Чурикова громко смеется.

— Глупость сказал? С годами все проходит?

— Не-а. У вас — может быть, у меня — нет.

— Хоть про один расскажите.

— Вот снимусь в такой картине, как «Пианистка», и потом уже буду говорить.

— Ну вот! А в молодости? Я читал, что вы очень переживали в девичестве по поводу своей внешности. По ночам даже рыдали в подушку...

— Да, я плакала в подушку, но не по этому поводу. Что там — некрасивая или неэффектная...

— Так отчего же плакали?

— Может, влюбленности мои...

— Неразделенная любовь?

— (Грустно.) Страдала. Угу.

— А он как к вам относился?

— Ну как-то уважительно.

— А что, не нужно добиваться человека?

— Я не умею. Честно. Я не знаю, как надо драться за любимого человека и что это такое. Мне кажется, это должно быть взаимное стремление. Очевидно, что тогда мне другая история была уготована, чтобы встретить Глеба. Очевидно, я к этому готовилась.

О любви

— А любовь, она проходит, по-вашему, или нет?

— Она меняется. Как у Шагала. Казалось, что это одно дерево, а на самом деле их два. Все соединились.

Ой, а сколько времени? Меня режиссер ждет. Вчера пьесу прислали. Над вторым актом проплакала. Хорошая, значит, пьеса...

— Очень редко такое бывает, очень редко.

— Это, не поверите, второй раз в моей жизни.

— А первый?

— Я помню, как к нам домой пришел Саша Эдегилов, ученик Глеба. Его уже нет в живых. Талантливый был кинематографист, жил в Киеве. Он читал свой сценарий по повести Распутина. Как где-то в провинции встретились два человека. Они еще в молодости знали друг друга. И вот он приезжает в глубокую провинцию на совещание какое-то. Они встречаются в гостинице. Уже светает, письменный стол, на котором отпечатаны горячие стаканы белыми кругами, умывальник в углу. Она к нему пришла в гости, и он стал ухаживать за ней. И как-то ему надо было рассказать, что ее любимый человек, который уже ушел из жизни, был не верным ей... любил многих... (Глаза Чуриковой наполняются слезами.) ...Как она изменилась, как помрачнела... как стала с ума сходить...

— Он снял этот фильм?

— (Вытирает слезы.) Да. Любшин и Русланова там у него сыграли.

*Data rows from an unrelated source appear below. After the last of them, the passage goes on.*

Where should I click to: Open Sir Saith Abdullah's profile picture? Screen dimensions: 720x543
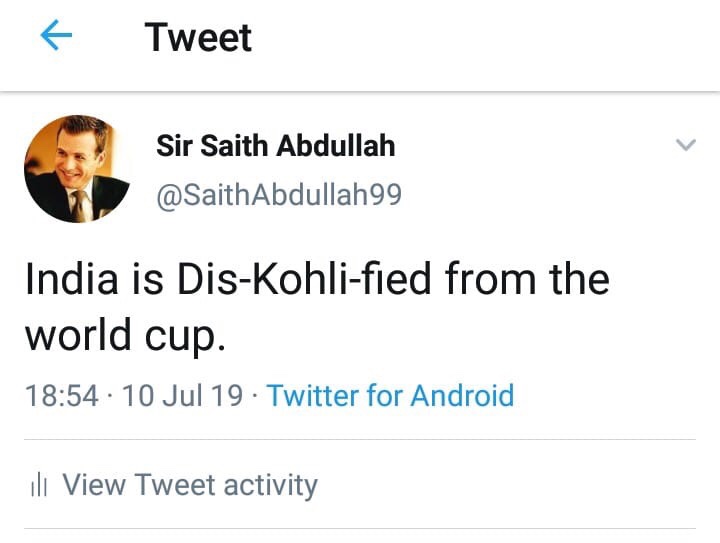(77, 168)
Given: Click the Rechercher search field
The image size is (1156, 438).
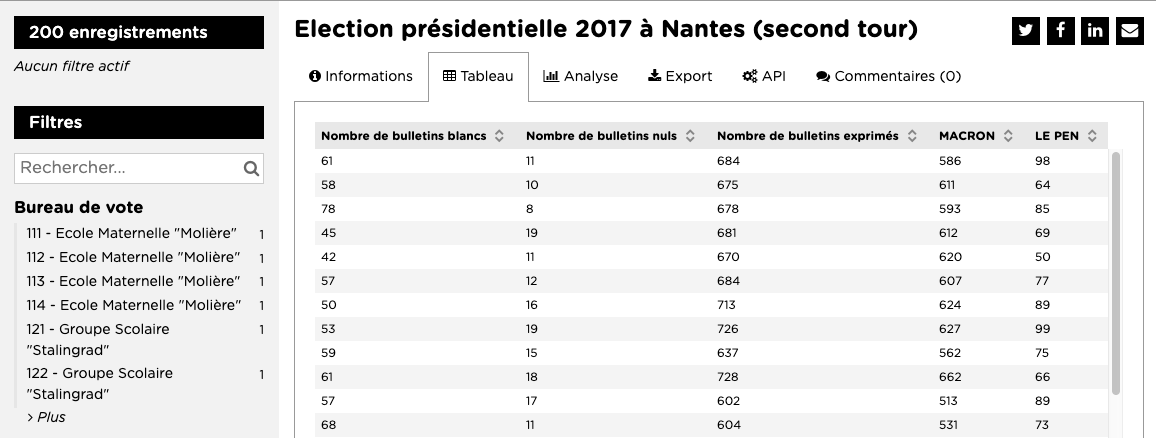Looking at the screenshot, I should [128, 168].
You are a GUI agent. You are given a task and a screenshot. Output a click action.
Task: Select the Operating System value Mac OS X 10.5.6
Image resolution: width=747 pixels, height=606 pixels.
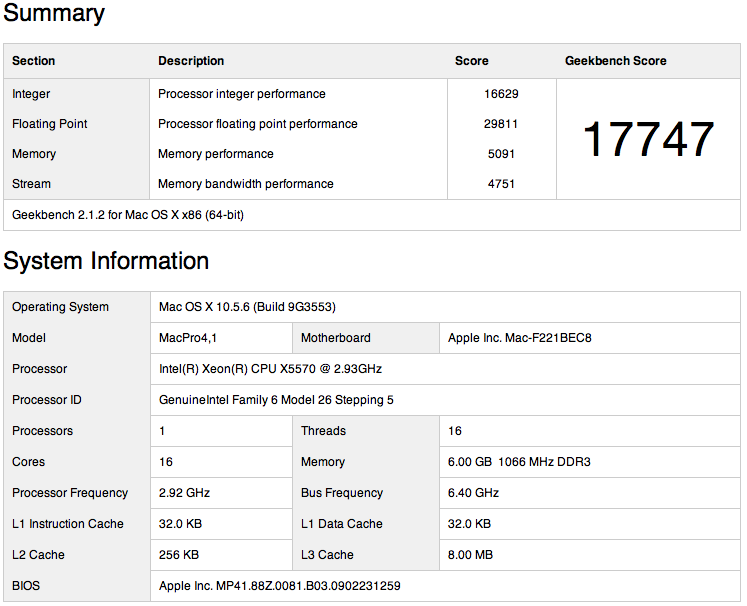click(254, 307)

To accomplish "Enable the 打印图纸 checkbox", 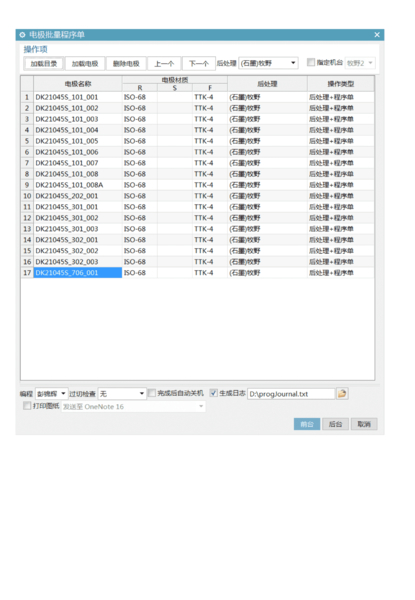I will pyautogui.click(x=27, y=406).
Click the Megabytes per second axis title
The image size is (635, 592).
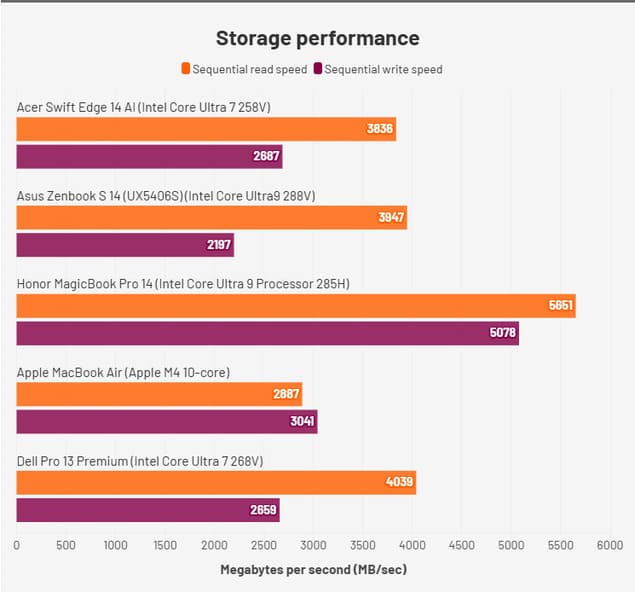[313, 570]
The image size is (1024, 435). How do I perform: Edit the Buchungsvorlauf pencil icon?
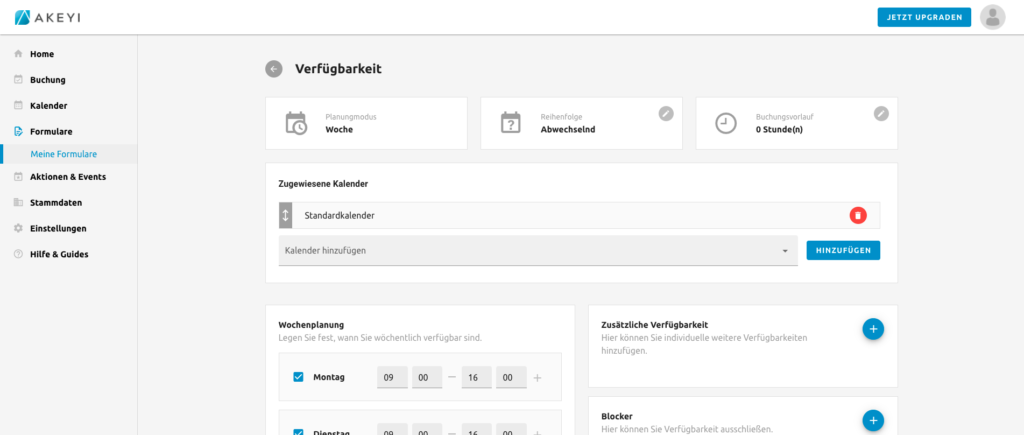[881, 113]
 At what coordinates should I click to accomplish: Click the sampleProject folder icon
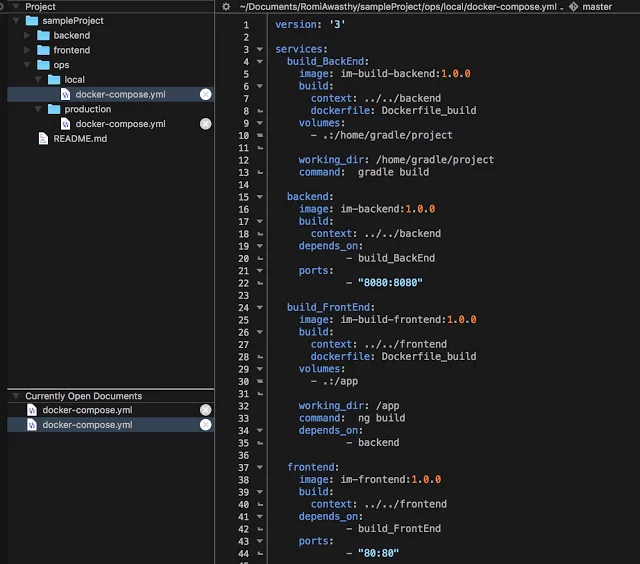32,21
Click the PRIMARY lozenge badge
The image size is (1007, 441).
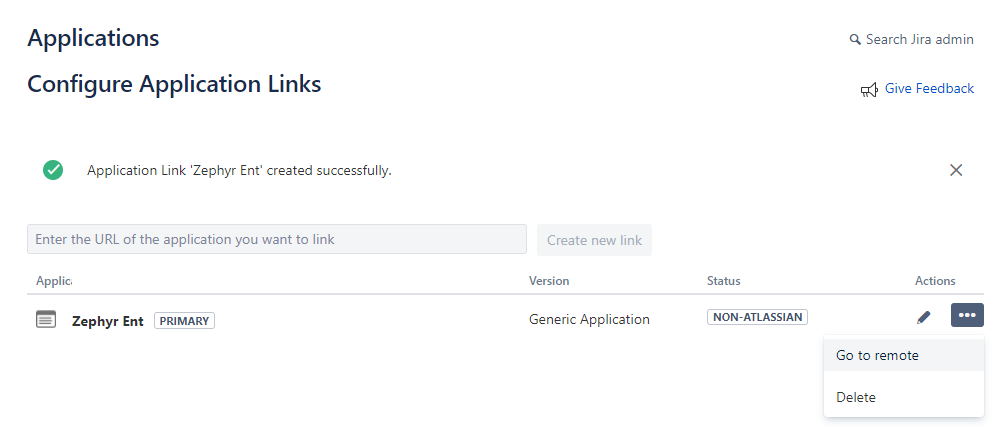(184, 321)
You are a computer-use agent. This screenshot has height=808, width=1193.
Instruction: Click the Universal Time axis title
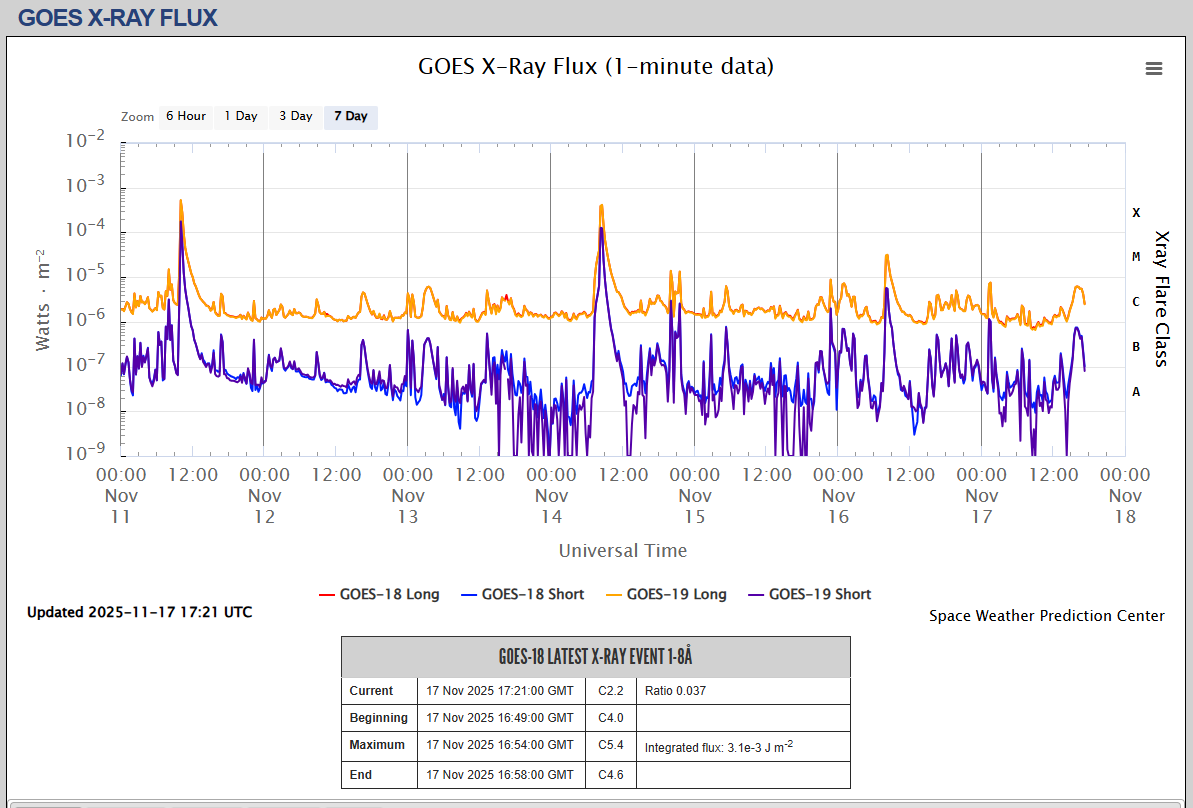tap(622, 550)
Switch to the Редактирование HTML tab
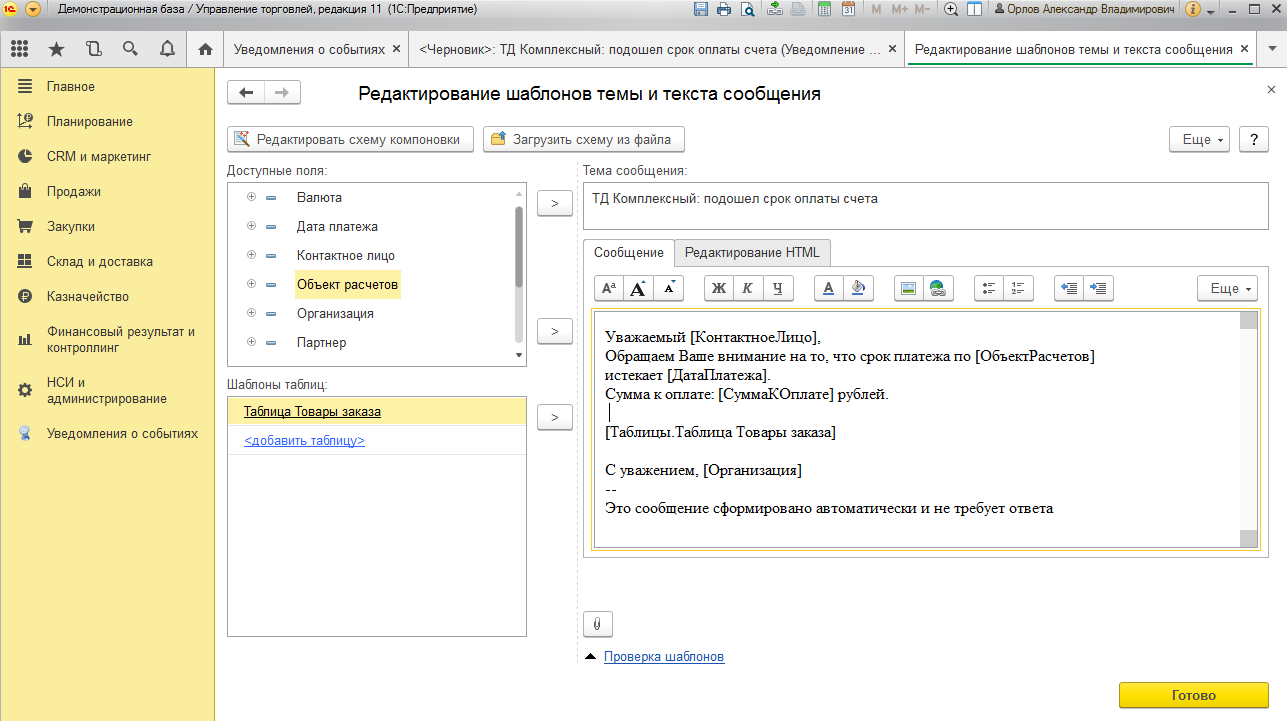The width and height of the screenshot is (1287, 721). coord(751,252)
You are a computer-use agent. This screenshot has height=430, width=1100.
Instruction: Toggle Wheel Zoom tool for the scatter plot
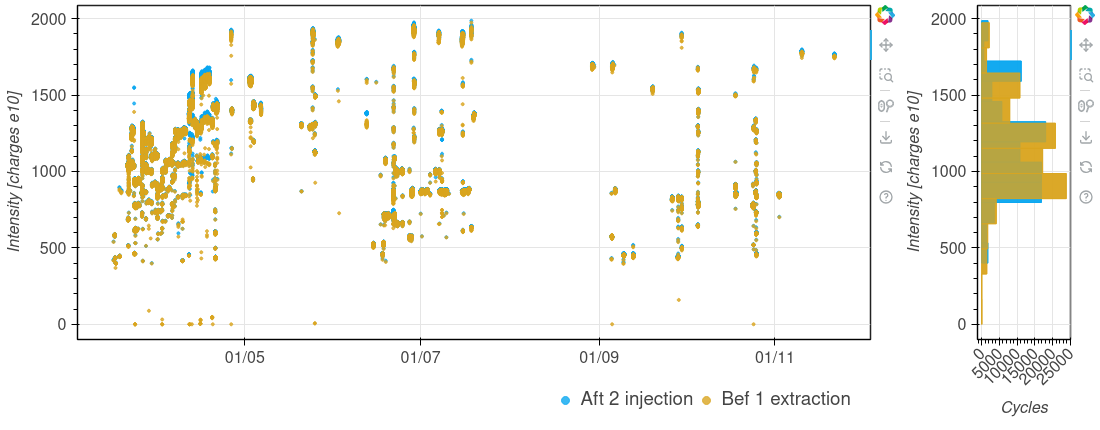point(885,106)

— Знаете, многие люди не любят смотреть такое кино, считая его тяжелым.

— Во всяком случае, когда я смотрю такие фильмы, то не определяю, мрачные они или нет. Они прекрасны тем, что откровенны.


Блицопрос

— Произведение искусства, которое произвело на вас самое неизгладимое впечатление? — «Ночи Кабирии».

— Люди, чья жизнь вас восхищает? — Чехов, Ахматова.

— Актриса, которой без колебания отдали бы все свои титулы и награды? — Анна Маньяни.

— Пять фильмов с вашим участием, которые вы советуете посмотреть, чтобы узнать вас как актрису? — «В огне брода нет», «Начало», «Васса», «Тема», «Плащ Казановы».

— С каким животным вы бы себя сравнили? — С белочкой.

— О чем вы просите Бога? — Научить меня любить, терпеть, прощать и молиться... Молюсь. Хотя можно было бы и чаще.